Perjalanan ini dilakukan setelah Musa menyelesaikan waktu yang telah ditentukan, sebagaimana yang disepakati antara Musa dengan mertuanya. Hal ini disebutkan Allah dalam firman-Nya:
Maka ketika Musa telah menyelesaikan waktu yang ditentukan itu dan dia berangkat dengan keluarganya, dia melihat api di lereng gunung. Dia berkata kepada keluarganya, “Tunggulah (di sini), sesungguhnya aku melihat api, mudah-mudahan aku dapat membawa suatu berita kepadamu dari (tempat) api itu atau (membawa) sepercik api, agar kamu dapat menghangatkan badan.” (al-Qasas/28: 29).
Waktu yang ditentukan itu adalah hasil perjanjian antara Musa dengan mertuanya ketika menetapkan mahar perkawinannya, yaitu bekerja menggembalakan kambing mertuanya selama delapan tahun atau disempurnakan menjadi sepuluh tahun. Sepuluh tahun menunjukkan kegigihan dan kesungguhannya. Sedangkan yang dimaksud dengan keluarganya dalam ayat di atas adalah istrinya, tanpa ada orang lain.
Dalam perjalanan pada malam yang sangat gelap dan dingin itu, Musa tersesat. Ketika melihat dari kejauhan ada nyala api, Musa berpesan agar keluarganya tetap di tempat tersebut, sedang dia akan pergi ke tempat api itu. Ia berharap memperoleh penunjuk jalan, sehingga tidak tersesat lagi.
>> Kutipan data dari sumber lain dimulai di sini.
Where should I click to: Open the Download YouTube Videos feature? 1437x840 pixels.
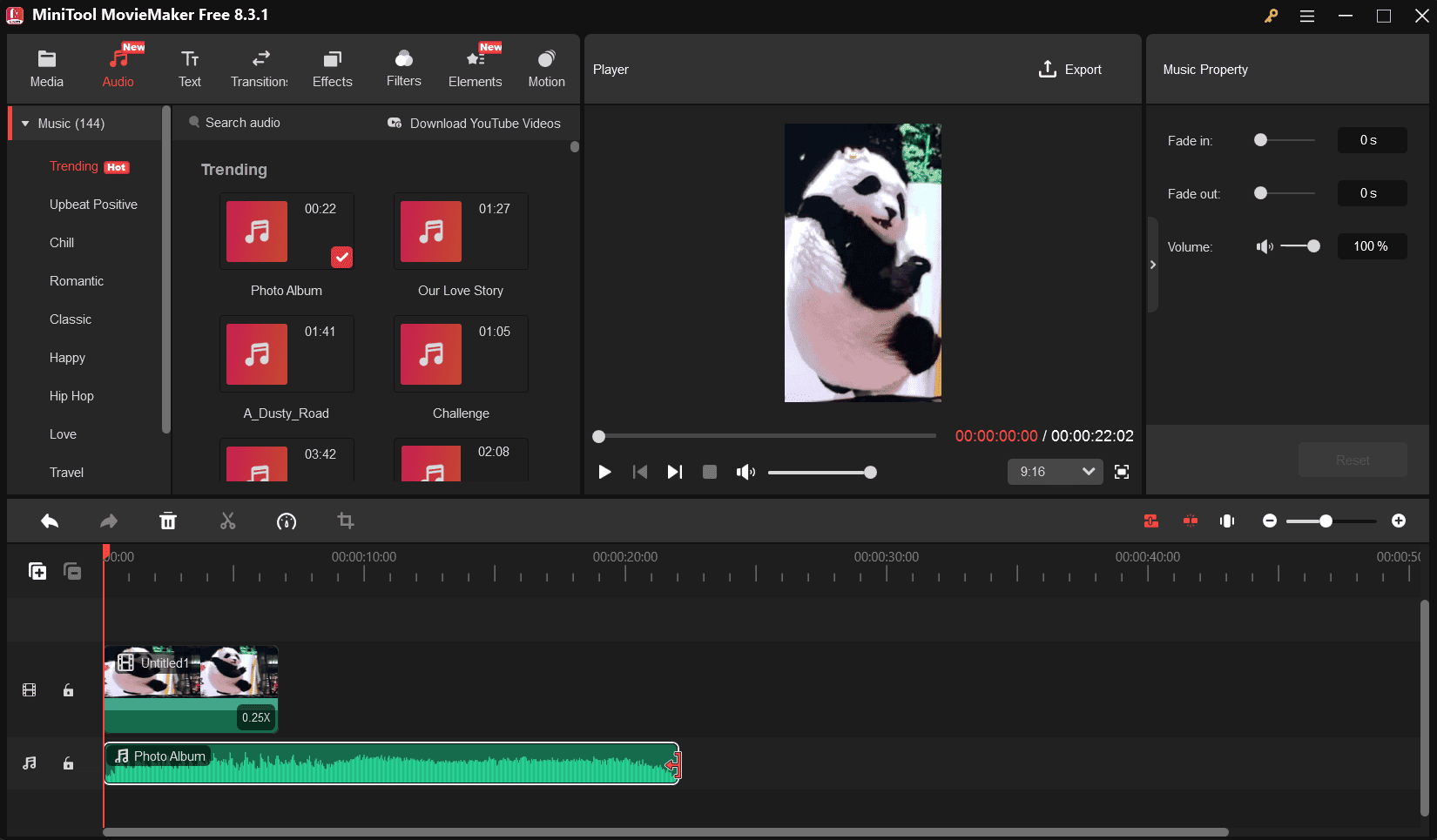(x=476, y=123)
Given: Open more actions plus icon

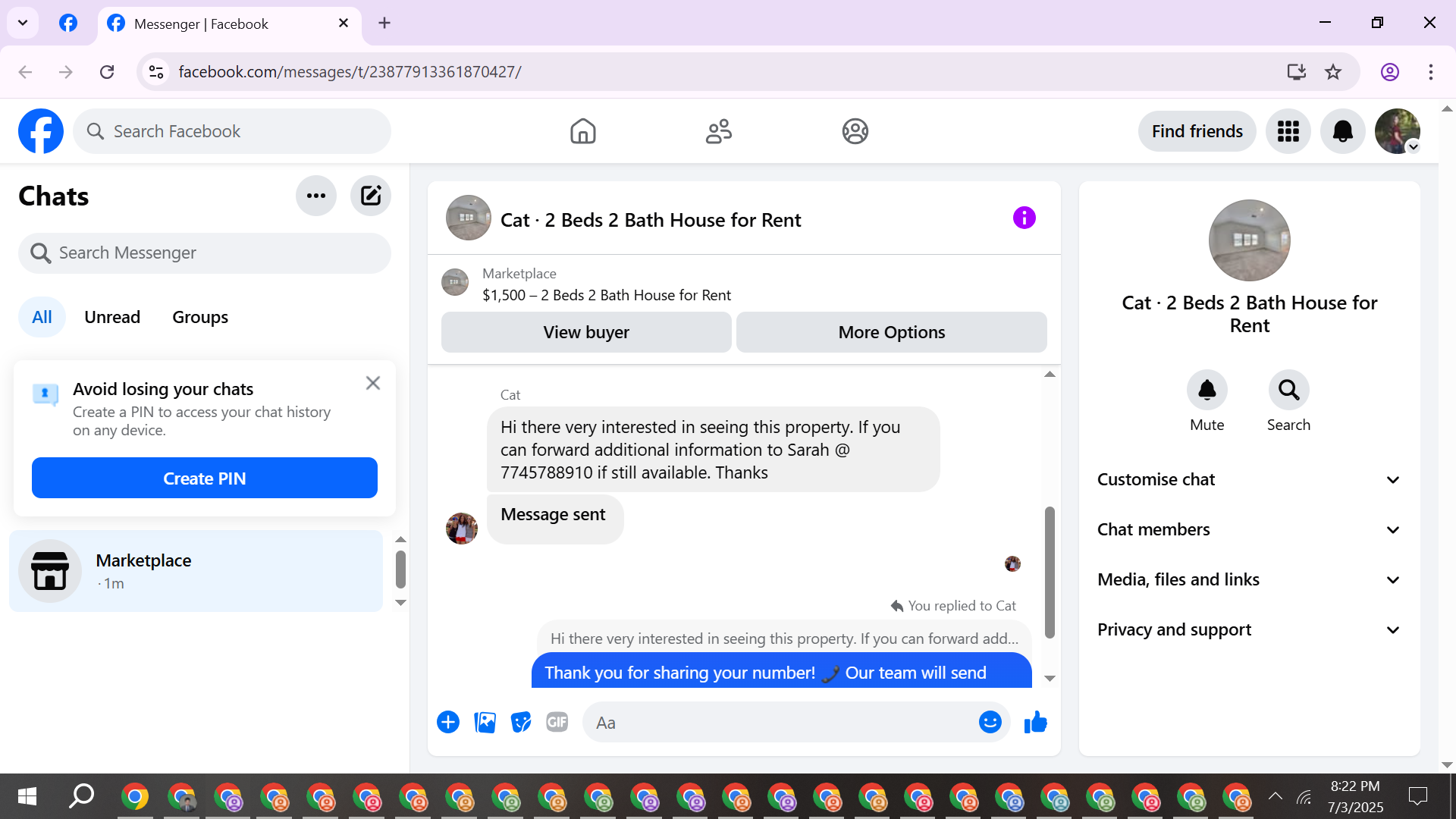Looking at the screenshot, I should click(448, 723).
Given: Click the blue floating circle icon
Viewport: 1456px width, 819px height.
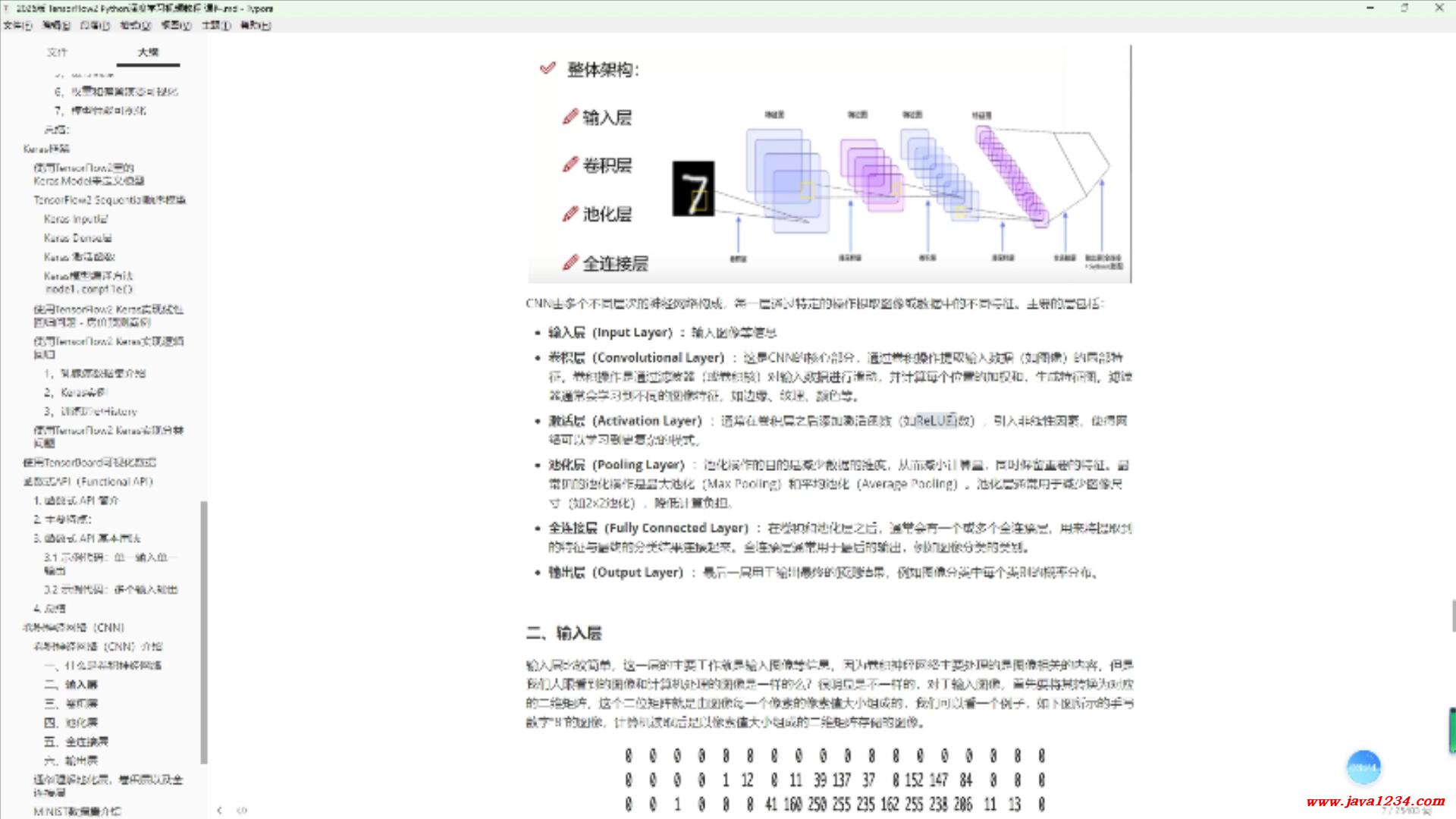Looking at the screenshot, I should [1363, 767].
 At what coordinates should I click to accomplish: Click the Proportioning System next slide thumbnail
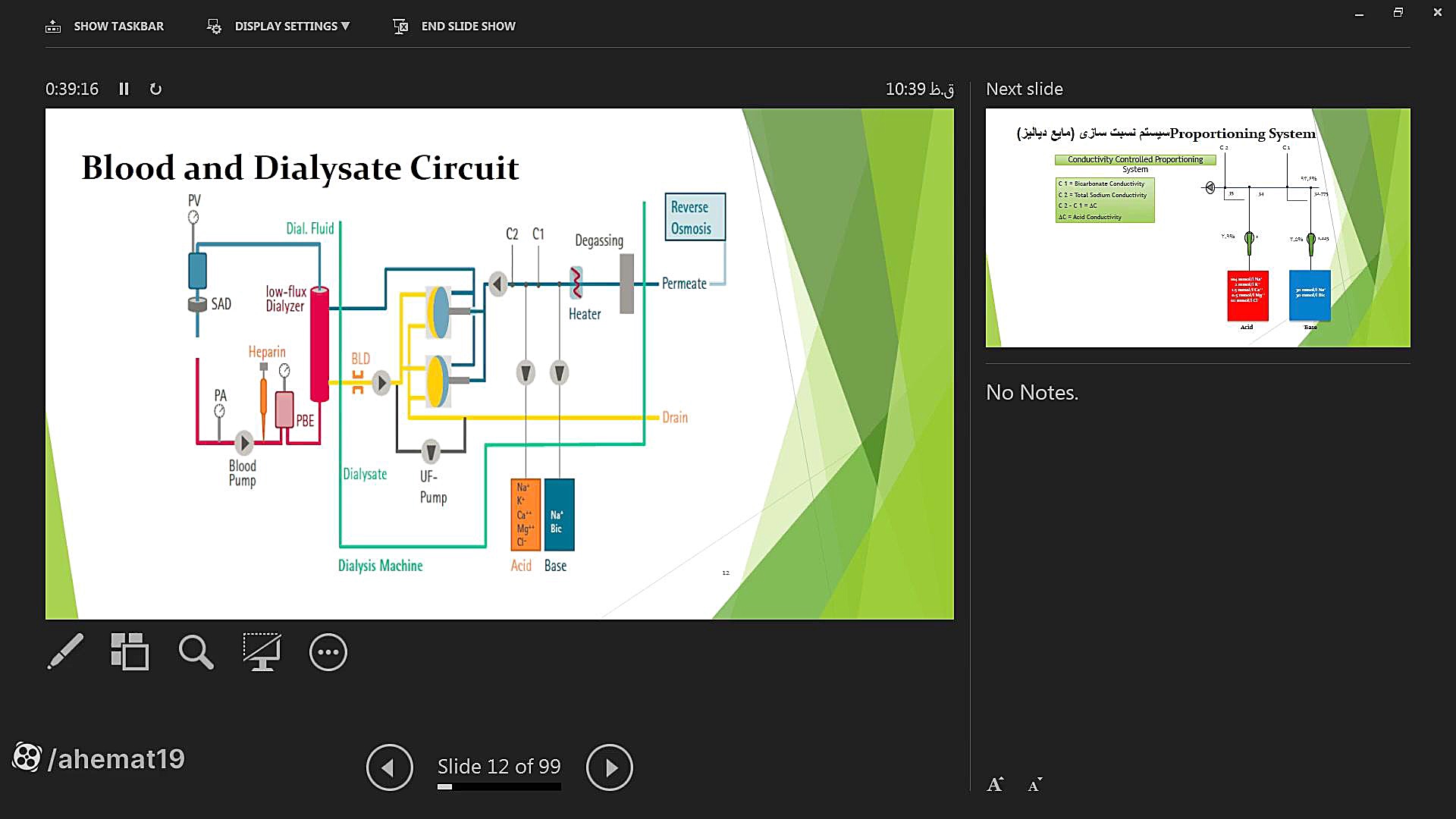(1197, 228)
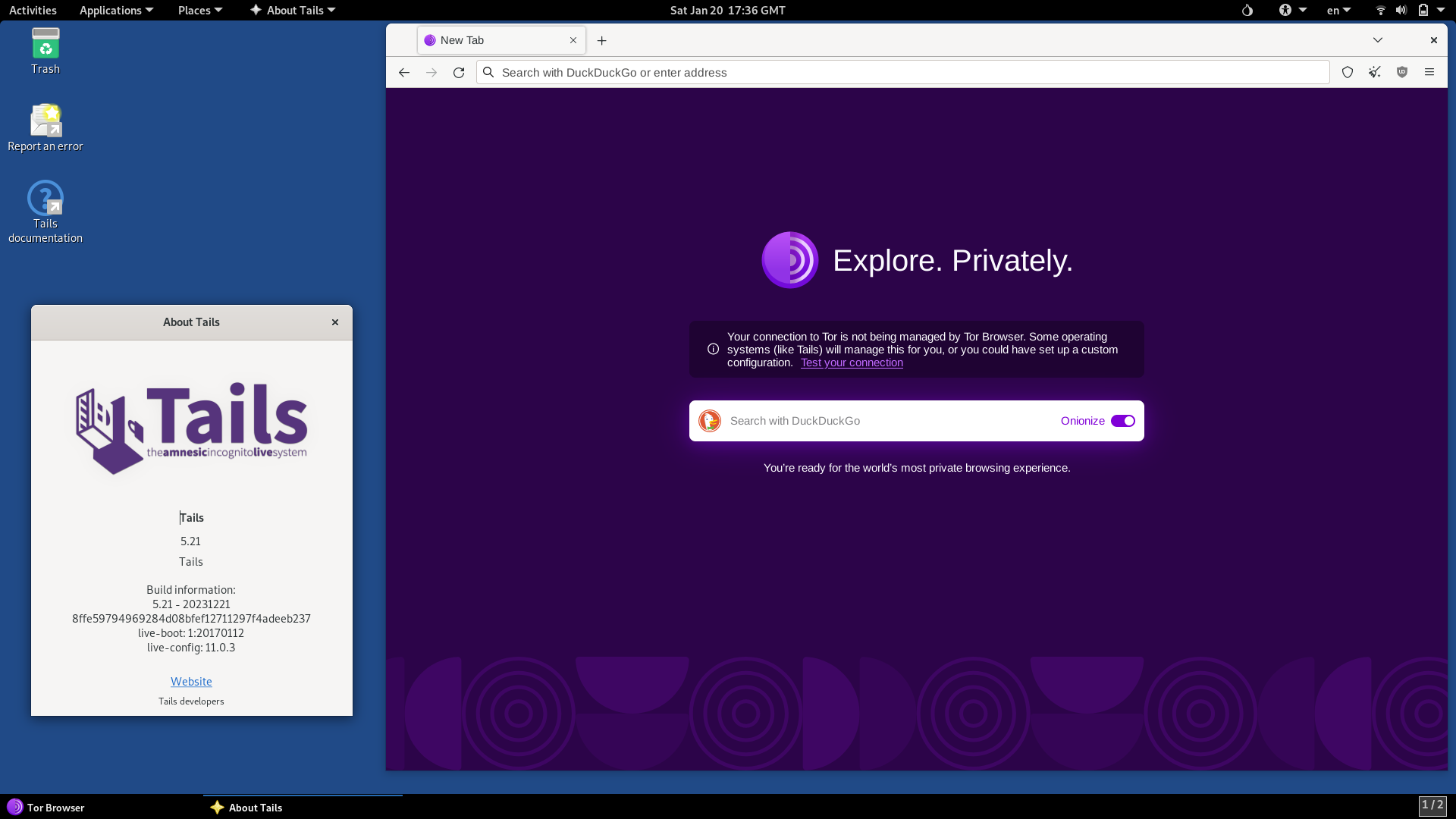The image size is (1456, 819).
Task: Open the uBlock Origin extension icon
Action: tap(1401, 72)
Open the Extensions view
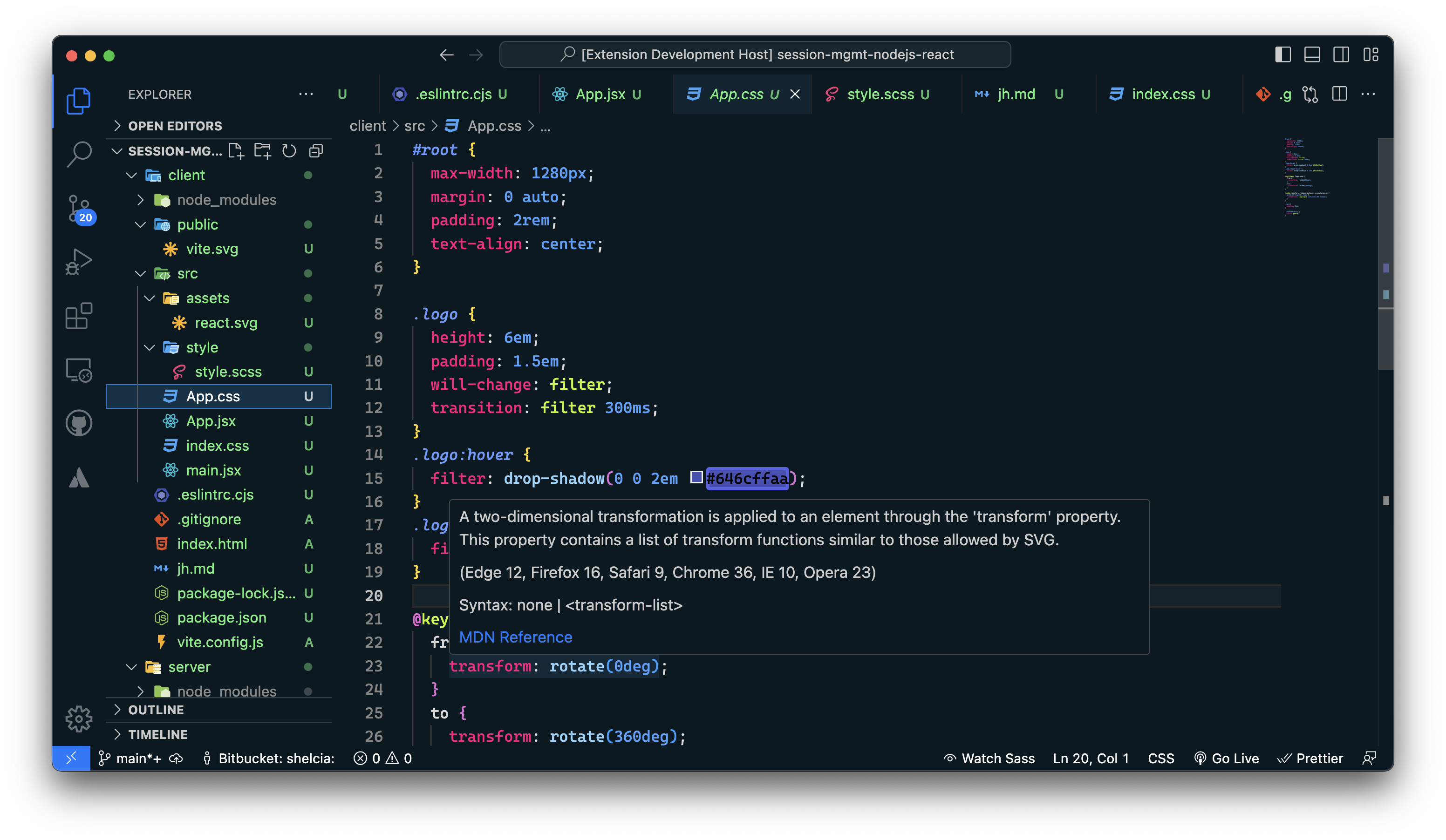The image size is (1446, 840). pyautogui.click(x=79, y=316)
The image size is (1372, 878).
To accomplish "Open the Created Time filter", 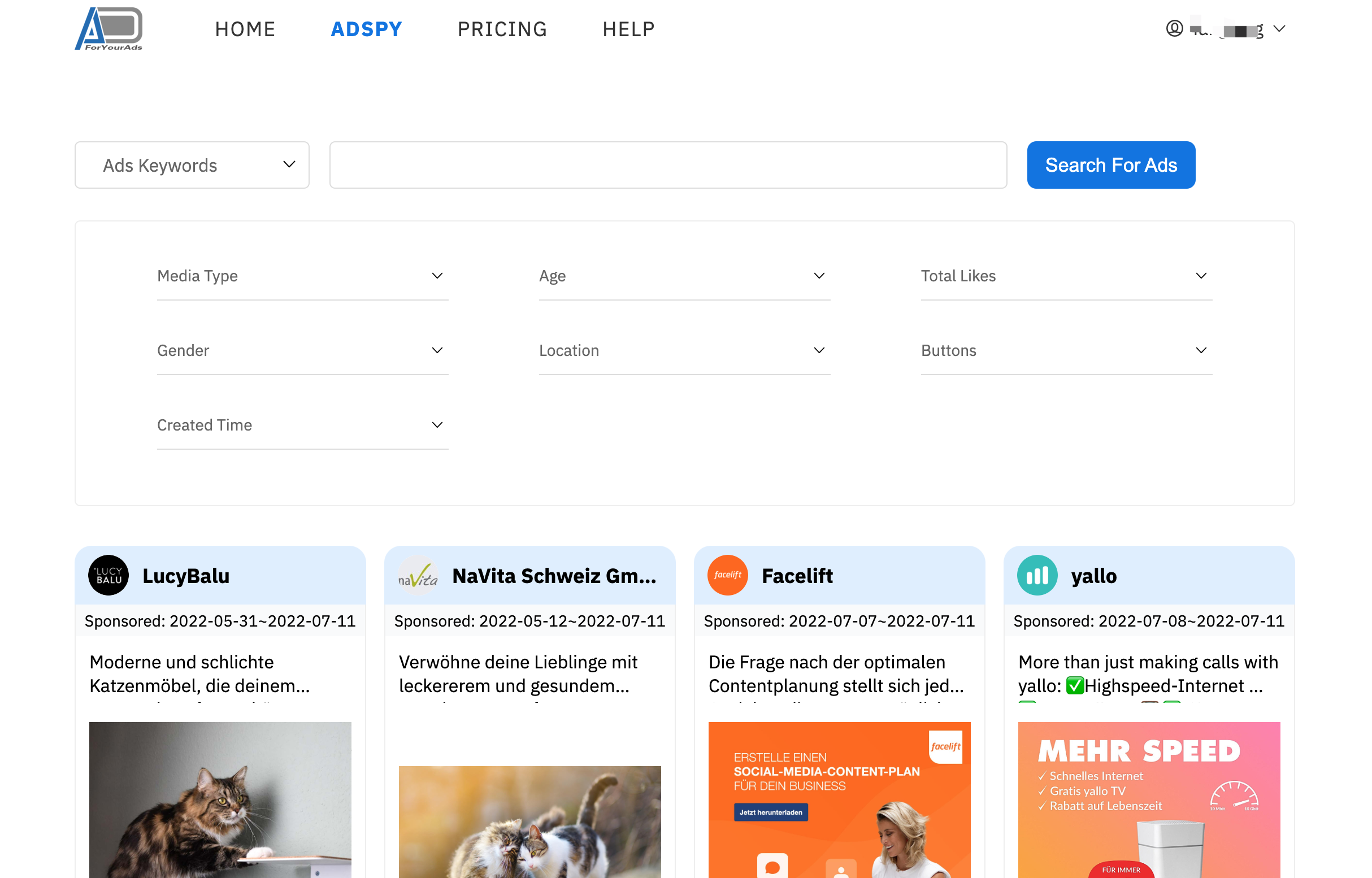I will coord(302,425).
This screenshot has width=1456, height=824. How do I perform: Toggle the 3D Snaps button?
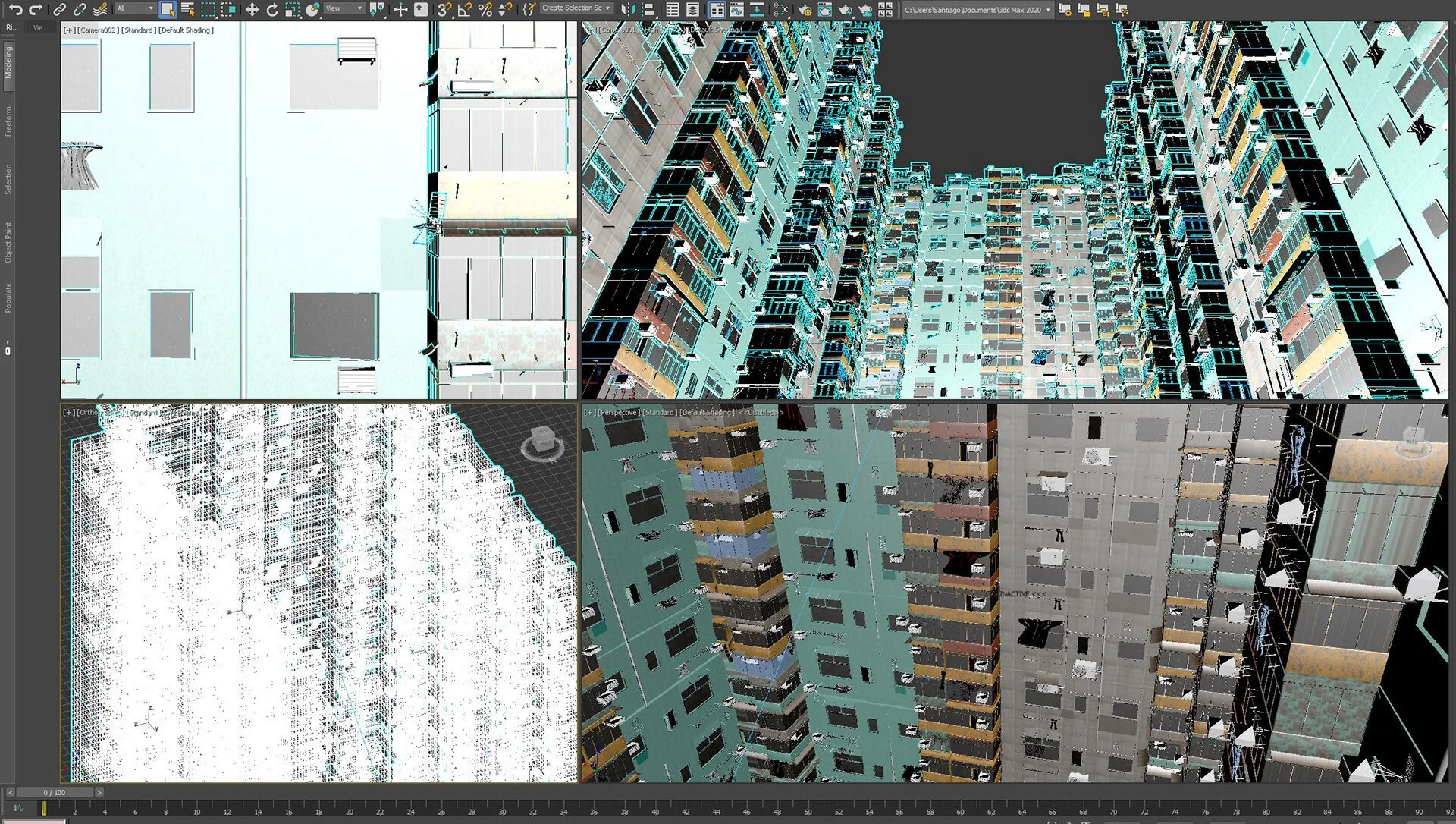tap(444, 9)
Menurutnya, adanya api berarti ada orang di sekitar tempat mereka berada. Selain itu, Nabi Musa berharap agar dapat membawakan keluarganya api, yang disulut dari sumber api yang terlihat olehnya. Dengan nyala api itu, dia dan keluarganya tentu dapat berdiam menghangatkan badan dari kedinginan yang mencekam itu.
Tafsir Quraish Shihab: Ingatlah apa yang dikatakan oleh Musa pada istri dan pengikutnya, saat kembali ke negeri Mesir, “Aku sungguh melihat api. Aku akan kembali kepada kalian dengan membawa berita tentang api itu atau aku akan membawakan untuk kalian dari sebagian api itu agar kalian dapat menghangatkan badan dan mengusir rasa dingin.”
Surah An-Naml Ayat 8
فَلَمَّا جَاءَهَا نُودِيَ أَن بُورِكَ مَن فِي النَّارِ وَمَنْ حَوْلَهَا وَسُبْحَانَ اللَّهِ رَبِّ الْعَالَمِينَ
Terjemahan: Maka tatkala dia tiba di (tempat) api itu, diserulah dia: “Bahwa telah diberkati orang-orang yang berada di dekat api itu, dan orang-orang yang berada di sekitarnya. Dan Maha Suci Allah, Tuhan semesta alam”.
Tafsir Jalalain: فَلَمَّا جَاءَهَا نُودِيَ أَن بُورِكَ (Maka tatkala ia tiba di tempat api itu, diserulah dia, “Bahwa telah diberkati) yakni semoga Allah memberkati مَن فِي النَّارِ (orang yang berada di dekat api itu) yaitu Nabi Musa وَمَنْ حَوْلَهَا (dan orang-orang yang berada di sekitarnya) yang terdiri dari para Malaikat. Atau maknanya terbalik, yakni malaikat dahulu kemudian Nabi Musa. Lafal Baraka ini bermuta’addi dengan sendirinya sebagaimana dapat bermuta’addi dengan huruf. Kemudian setelah lafal Fi diperkirakan adanya lafal Makani, maksudnya Fi Makanin Nari, yaitu orang-orang yang ada di sekitar api.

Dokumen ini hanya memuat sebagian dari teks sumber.